Una serie di righe:
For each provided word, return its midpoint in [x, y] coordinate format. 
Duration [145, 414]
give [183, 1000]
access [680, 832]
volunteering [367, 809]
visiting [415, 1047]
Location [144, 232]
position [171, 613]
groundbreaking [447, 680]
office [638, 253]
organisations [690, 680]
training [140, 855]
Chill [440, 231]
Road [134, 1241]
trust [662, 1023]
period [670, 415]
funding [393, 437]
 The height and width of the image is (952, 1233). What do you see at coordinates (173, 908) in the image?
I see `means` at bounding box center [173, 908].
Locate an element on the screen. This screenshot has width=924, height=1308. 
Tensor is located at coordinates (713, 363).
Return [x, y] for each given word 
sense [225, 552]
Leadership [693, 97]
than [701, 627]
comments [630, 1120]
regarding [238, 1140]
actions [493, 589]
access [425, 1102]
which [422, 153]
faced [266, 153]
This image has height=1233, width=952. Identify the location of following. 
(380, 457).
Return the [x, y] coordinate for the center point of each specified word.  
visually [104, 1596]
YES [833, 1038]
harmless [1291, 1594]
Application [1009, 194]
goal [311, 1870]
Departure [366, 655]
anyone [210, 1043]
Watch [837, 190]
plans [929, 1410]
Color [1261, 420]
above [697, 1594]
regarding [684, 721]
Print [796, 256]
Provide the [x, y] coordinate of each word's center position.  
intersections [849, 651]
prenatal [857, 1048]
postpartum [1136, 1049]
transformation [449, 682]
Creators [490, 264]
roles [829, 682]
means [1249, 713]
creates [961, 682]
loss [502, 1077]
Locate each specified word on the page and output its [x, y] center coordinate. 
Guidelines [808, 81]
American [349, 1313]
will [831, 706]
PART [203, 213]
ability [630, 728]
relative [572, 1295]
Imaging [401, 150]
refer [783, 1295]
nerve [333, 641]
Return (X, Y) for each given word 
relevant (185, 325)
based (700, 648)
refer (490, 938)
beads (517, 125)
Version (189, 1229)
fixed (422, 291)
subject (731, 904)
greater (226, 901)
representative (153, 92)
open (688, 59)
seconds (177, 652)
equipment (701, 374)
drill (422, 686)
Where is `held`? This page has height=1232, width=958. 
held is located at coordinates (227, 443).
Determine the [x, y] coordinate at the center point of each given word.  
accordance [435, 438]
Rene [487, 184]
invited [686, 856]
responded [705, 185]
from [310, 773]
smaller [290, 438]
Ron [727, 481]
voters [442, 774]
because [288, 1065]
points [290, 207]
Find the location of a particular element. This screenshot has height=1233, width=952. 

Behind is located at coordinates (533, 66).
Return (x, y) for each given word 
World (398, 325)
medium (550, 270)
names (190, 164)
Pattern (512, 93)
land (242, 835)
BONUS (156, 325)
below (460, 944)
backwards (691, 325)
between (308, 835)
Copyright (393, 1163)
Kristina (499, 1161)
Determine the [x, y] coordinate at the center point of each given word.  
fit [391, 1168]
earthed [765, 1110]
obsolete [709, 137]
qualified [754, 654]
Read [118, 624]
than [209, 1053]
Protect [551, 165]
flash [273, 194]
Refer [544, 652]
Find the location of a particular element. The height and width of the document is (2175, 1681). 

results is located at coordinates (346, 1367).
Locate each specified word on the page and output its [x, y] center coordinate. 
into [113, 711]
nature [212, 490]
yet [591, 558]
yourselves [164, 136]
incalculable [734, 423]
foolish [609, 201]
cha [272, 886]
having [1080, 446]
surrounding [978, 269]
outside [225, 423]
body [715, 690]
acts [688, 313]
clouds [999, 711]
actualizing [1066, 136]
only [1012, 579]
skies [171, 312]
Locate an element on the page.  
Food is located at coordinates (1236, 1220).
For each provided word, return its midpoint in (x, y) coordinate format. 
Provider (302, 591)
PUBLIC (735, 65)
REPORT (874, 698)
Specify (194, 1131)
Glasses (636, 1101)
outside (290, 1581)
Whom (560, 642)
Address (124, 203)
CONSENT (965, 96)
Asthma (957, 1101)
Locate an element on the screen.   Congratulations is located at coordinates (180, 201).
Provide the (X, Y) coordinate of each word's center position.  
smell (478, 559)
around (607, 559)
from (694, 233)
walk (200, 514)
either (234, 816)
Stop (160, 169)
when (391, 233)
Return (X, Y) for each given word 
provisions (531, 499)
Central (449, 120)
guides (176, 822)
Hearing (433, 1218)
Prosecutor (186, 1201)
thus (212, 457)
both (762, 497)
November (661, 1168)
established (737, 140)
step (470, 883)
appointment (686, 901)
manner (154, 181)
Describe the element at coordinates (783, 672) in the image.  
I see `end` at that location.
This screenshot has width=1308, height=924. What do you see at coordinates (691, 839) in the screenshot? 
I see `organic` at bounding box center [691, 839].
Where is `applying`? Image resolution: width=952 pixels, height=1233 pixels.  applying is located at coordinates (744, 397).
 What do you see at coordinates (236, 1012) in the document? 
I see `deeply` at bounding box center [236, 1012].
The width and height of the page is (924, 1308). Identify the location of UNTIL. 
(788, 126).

§ **COSA FARE**
Trasforma in un elenco numerato tutte le righe, dalla prima giù fino a quella che contiene "Print [796, 256]", compresa, tralasciando le righe vuote.

§ **SOLUZIONE**
1. For each provided word, return its midpoint in [x, y] coordinate format. 
2. Duration [145, 414]
3. give [183, 1000]
4. access [680, 832]
5. volunteering [367, 809]
6. visiting [415, 1047]
7. Location [144, 232]
8. position [171, 613]
9. groundbreaking [447, 680]
10. office [638, 253]
11. organisations [690, 680]
12. training [140, 855]
13. Chill [440, 231]
14. Road [134, 1241]
15. trust [662, 1023]
16. period [670, 415]
17. funding [393, 437]
18.  The height and width of the image is (952, 1233). What do you see at coordinates (173, 908) in the image?
19. I see `means` at bounding box center [173, 908].
20. Locate an element on the screen. This screenshot has width=924, height=1308. 
21. Tensor is located at coordinates (713, 363).
22. Return [x, y] for each given word 
23. sense [225, 552]
24. Leadership [693, 97]
25. than [701, 627]
26. comments [630, 1120]
27. regarding [238, 1140]
28. actions [493, 589]
29. access [425, 1102]
30. which [422, 153]
31. faced [266, 153]
32. This image has height=1233, width=952. Identify the location of following. 
33. (380, 457).
34. Return the [x, y] coordinate for the center point of each specified word.  
35. visually [104, 1596]
36. YES [833, 1038]
37. harmless [1291, 1594]
38. Application [1009, 194]
39. goal [311, 1870]
40. Departure [366, 655]
41. anyone [210, 1043]
42. Watch [837, 190]
43. plans [929, 1410]
44. Color [1261, 420]
45. above [697, 1594]
46. regarding [684, 721]
47. Print [796, 256]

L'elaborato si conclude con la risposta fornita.